Extracted data entries:
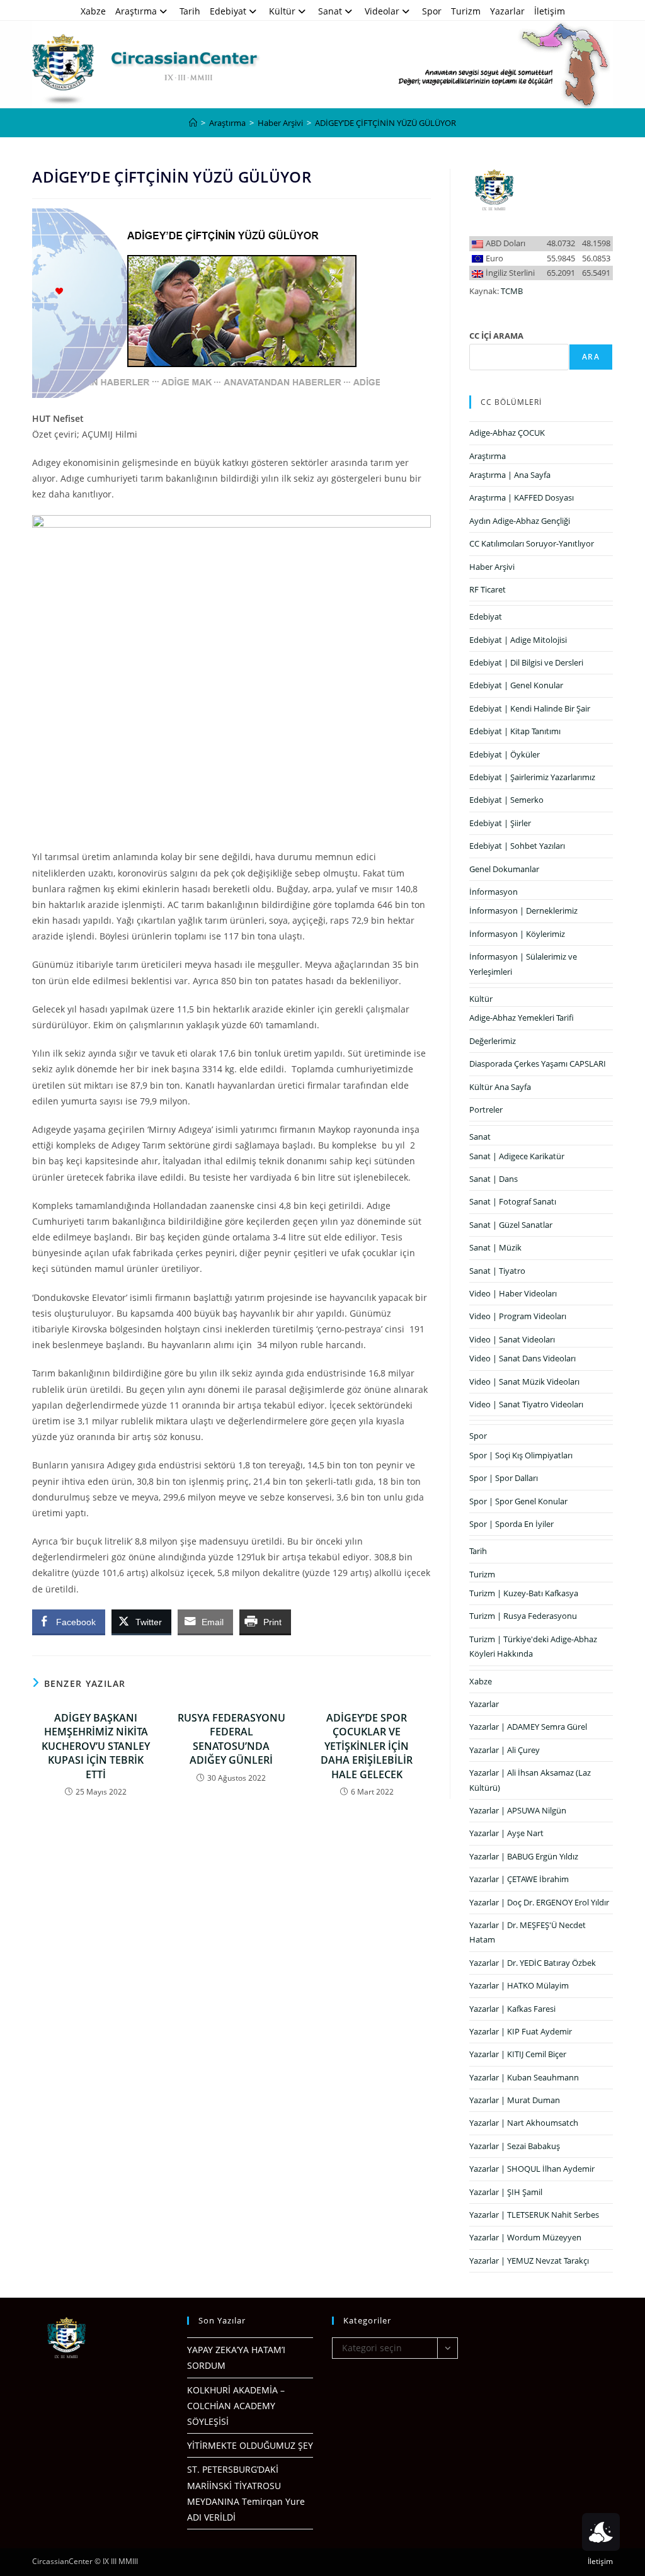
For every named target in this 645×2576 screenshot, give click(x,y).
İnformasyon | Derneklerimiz (523, 910)
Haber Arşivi (492, 566)
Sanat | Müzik (495, 1247)
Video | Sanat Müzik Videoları (524, 1381)
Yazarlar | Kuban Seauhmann (524, 2077)
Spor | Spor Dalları (503, 1478)
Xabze (93, 11)
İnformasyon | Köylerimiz (517, 933)
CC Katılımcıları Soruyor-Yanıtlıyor (531, 543)
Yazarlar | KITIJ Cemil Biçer (517, 2054)
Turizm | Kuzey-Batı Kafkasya (523, 1593)
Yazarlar (507, 11)
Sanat (330, 11)
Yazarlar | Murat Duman (514, 2100)
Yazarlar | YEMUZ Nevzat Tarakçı (529, 2260)
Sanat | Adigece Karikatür (516, 1156)
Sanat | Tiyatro (497, 1270)
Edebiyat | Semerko (506, 799)
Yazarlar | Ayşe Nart (506, 1833)
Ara (591, 356)
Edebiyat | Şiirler (500, 823)
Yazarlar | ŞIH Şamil (505, 2192)
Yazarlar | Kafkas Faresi (512, 2008)
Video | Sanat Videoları (512, 1339)
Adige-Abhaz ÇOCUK (507, 432)
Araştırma (136, 11)
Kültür (282, 11)
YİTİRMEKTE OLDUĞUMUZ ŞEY (250, 2445)
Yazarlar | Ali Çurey (504, 1750)
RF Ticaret (487, 589)
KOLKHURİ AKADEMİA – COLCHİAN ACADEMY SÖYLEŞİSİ (236, 2405)
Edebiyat (228, 11)
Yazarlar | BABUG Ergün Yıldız (523, 1856)
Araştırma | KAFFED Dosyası (521, 497)
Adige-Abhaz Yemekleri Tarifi (521, 1017)
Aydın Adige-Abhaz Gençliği (519, 520)
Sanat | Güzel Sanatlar (510, 1224)
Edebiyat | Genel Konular (516, 685)
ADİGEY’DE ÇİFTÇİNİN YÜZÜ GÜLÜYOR (385, 122)
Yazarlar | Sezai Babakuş (514, 2146)
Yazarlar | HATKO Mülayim (519, 1985)
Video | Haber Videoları (513, 1293)
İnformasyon (493, 891)
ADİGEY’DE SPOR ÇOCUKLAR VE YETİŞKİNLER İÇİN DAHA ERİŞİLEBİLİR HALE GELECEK (367, 1746)
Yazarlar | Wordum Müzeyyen (525, 2237)
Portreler (486, 1109)
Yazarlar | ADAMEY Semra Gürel (528, 1726)
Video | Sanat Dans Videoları (522, 1358)
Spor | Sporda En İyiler (511, 1523)
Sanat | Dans (493, 1178)
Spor (432, 11)
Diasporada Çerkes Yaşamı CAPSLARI (537, 1063)
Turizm (466, 11)
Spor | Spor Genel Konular (518, 1501)
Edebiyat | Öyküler (504, 754)
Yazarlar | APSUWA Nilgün (517, 1810)
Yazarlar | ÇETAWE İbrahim (519, 1879)
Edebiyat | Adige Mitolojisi (518, 639)
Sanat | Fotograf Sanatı (512, 1201)
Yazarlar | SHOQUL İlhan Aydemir (532, 2168)
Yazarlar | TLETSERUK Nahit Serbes (534, 2214)
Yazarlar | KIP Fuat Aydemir (520, 2031)
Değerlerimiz (492, 1041)
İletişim (549, 11)
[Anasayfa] (193, 122)
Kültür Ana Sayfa (500, 1086)
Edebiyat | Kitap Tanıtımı (515, 731)
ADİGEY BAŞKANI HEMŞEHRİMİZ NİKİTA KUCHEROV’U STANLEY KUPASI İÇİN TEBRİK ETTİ (96, 1746)
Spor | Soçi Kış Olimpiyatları (521, 1455)
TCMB (512, 291)
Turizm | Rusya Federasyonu (523, 1615)
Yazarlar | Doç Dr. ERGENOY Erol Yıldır (539, 1902)
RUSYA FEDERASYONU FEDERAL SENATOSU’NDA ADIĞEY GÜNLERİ (231, 1739)
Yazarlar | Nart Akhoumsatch (523, 2122)
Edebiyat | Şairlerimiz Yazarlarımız (532, 777)
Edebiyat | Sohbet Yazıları (517, 845)
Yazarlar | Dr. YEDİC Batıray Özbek (532, 1962)
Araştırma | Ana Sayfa (510, 474)
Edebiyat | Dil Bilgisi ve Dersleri (526, 662)
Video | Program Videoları (517, 1316)
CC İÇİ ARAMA (496, 335)
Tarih (190, 11)
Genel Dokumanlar (504, 869)
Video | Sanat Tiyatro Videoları (526, 1404)
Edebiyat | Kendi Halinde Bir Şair (529, 708)
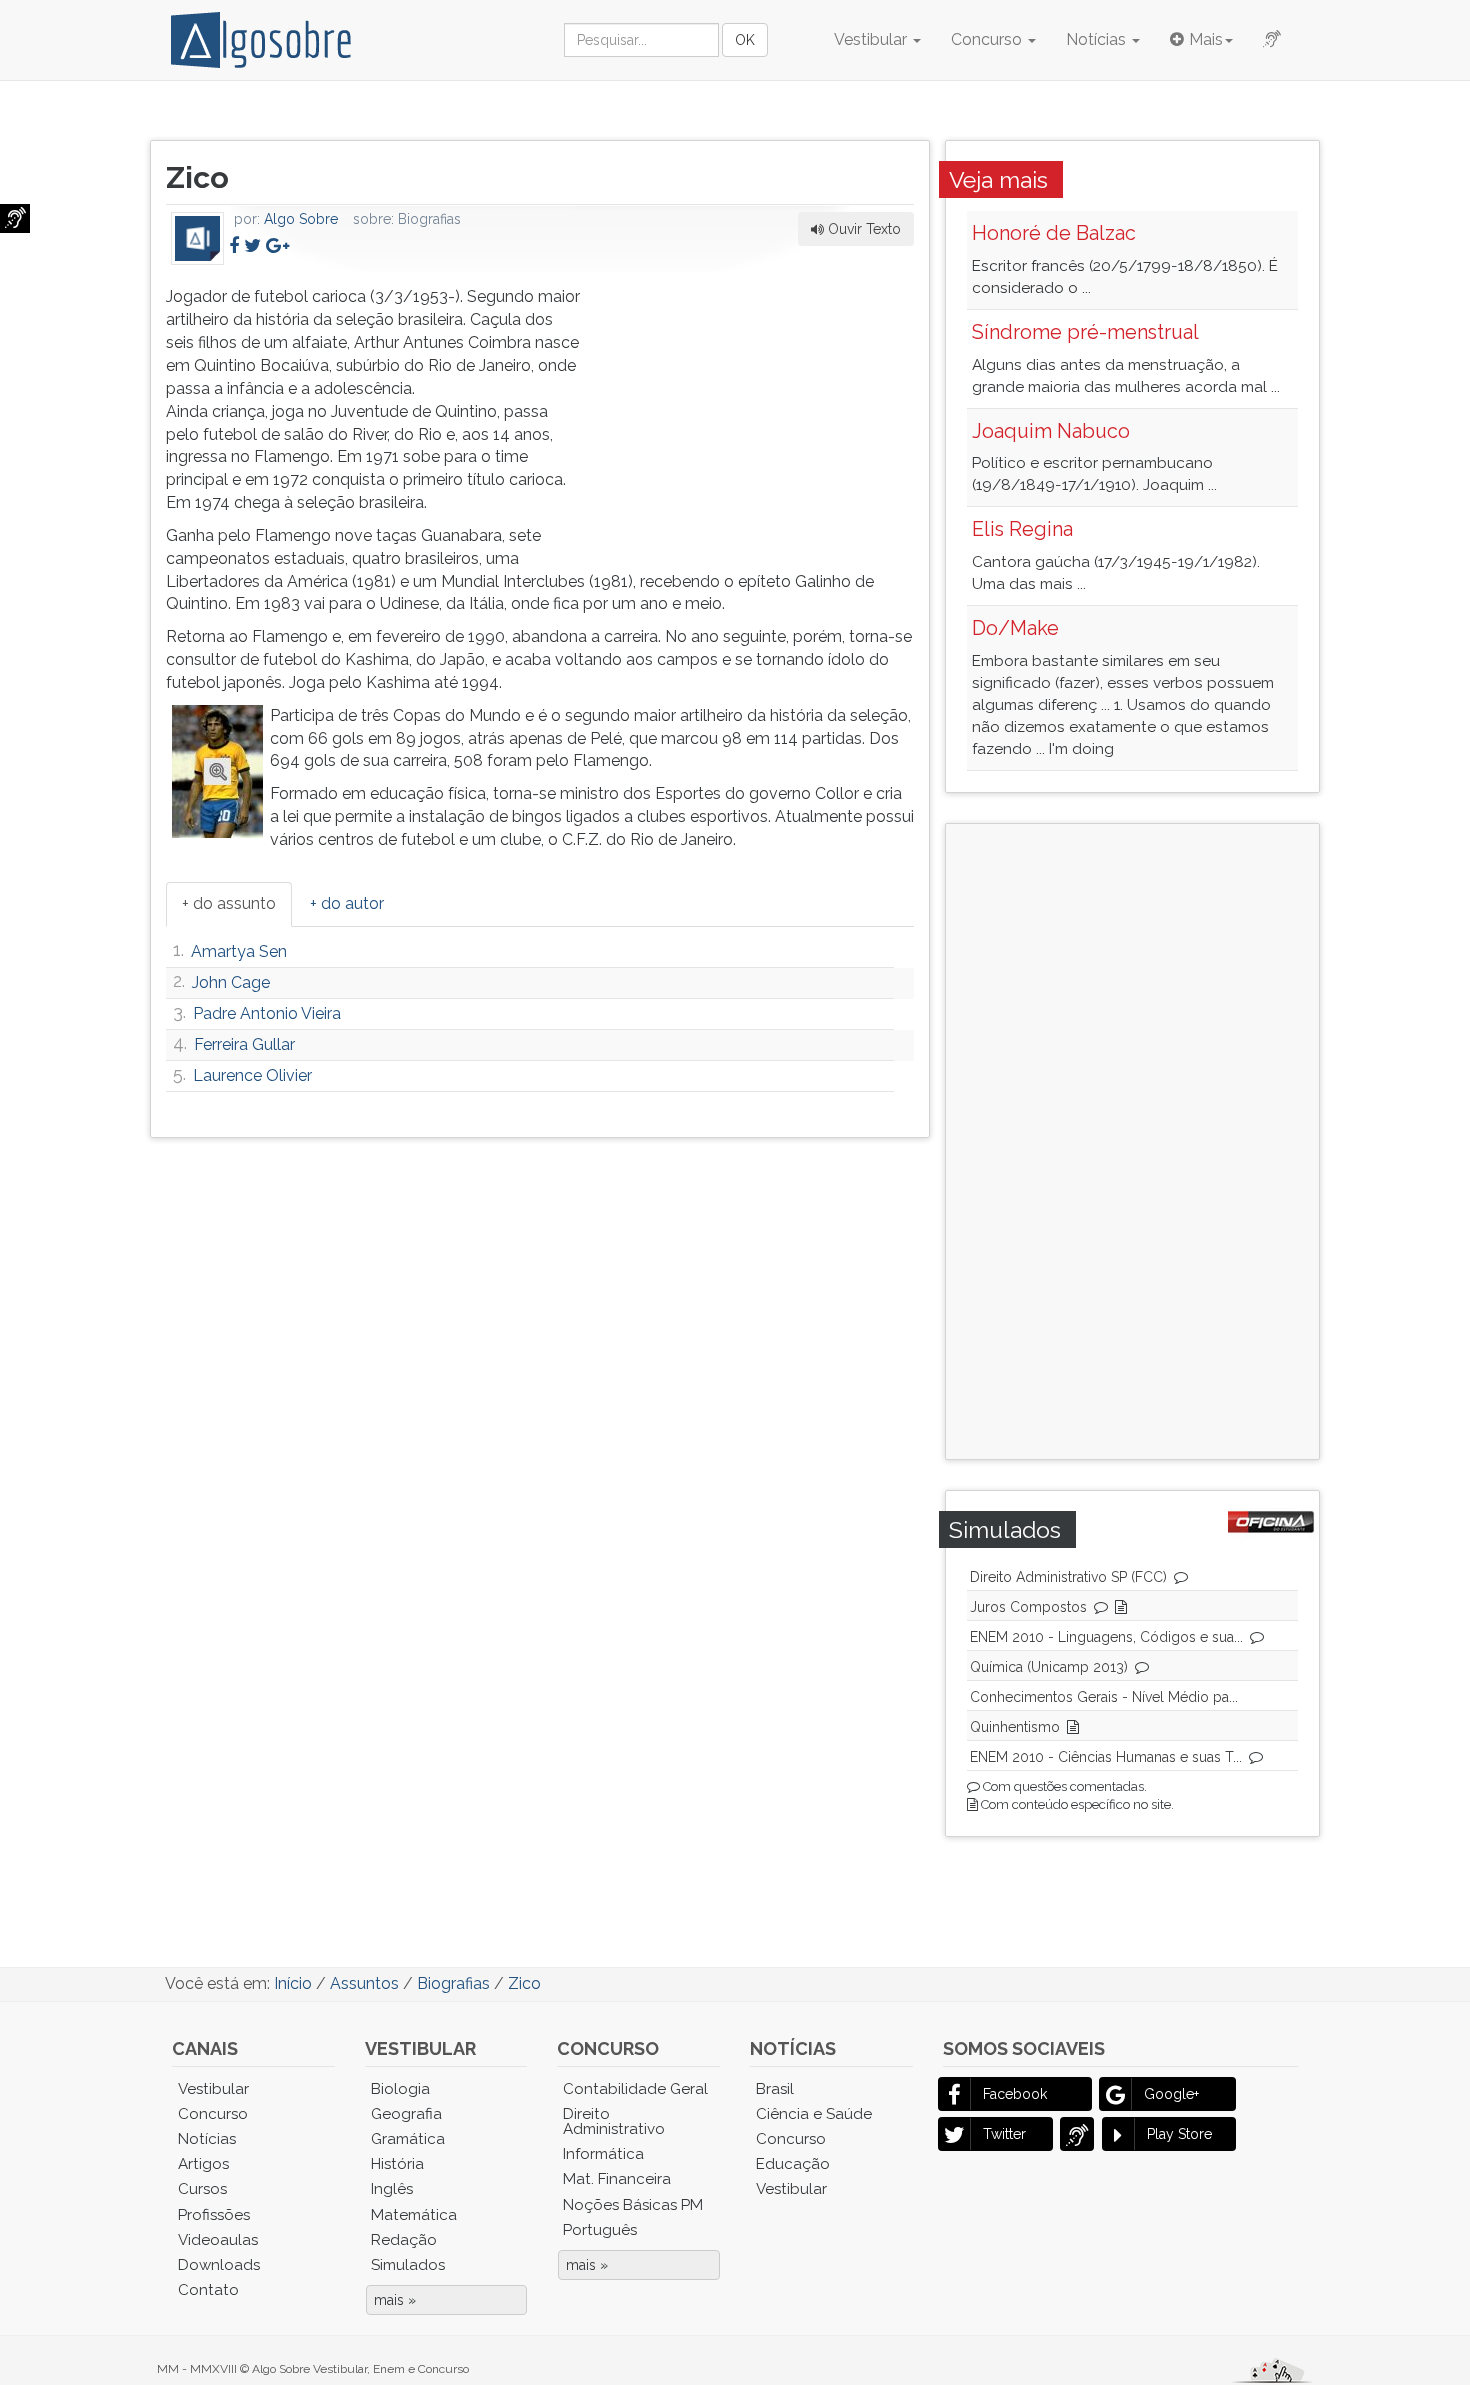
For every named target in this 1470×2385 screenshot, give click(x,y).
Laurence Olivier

Problem statement -> Of the lines above, retype only those from the line containing "Yazarlar (507, 11)" through the line containing "Adige-Abhaz ÇOCUK (507, 432)", including both, exactly.

The completed task ->
Yazarlar (507, 11)
Sanat (330, 11)
Yazarlar | Murat Duman (514, 2100)
Yazarlar | YEMUZ Nevzat Tarakçı (529, 2260)
Sanat | Adigece Karikatür (516, 1156)
Sanat | Tiyatro (497, 1270)
Edebiyat | Semerko (506, 799)
Yazarlar | Ayşe Nart (506, 1833)
Ara (591, 356)
Edebiyat | Şiirler (500, 823)
Yazarlar | ŞIH Şamil (505, 2192)
Yazarlar | Kafkas Faresi (512, 2008)
Video | Sanat Videoları (512, 1339)
Adige-Abhaz ÇOCUK (507, 432)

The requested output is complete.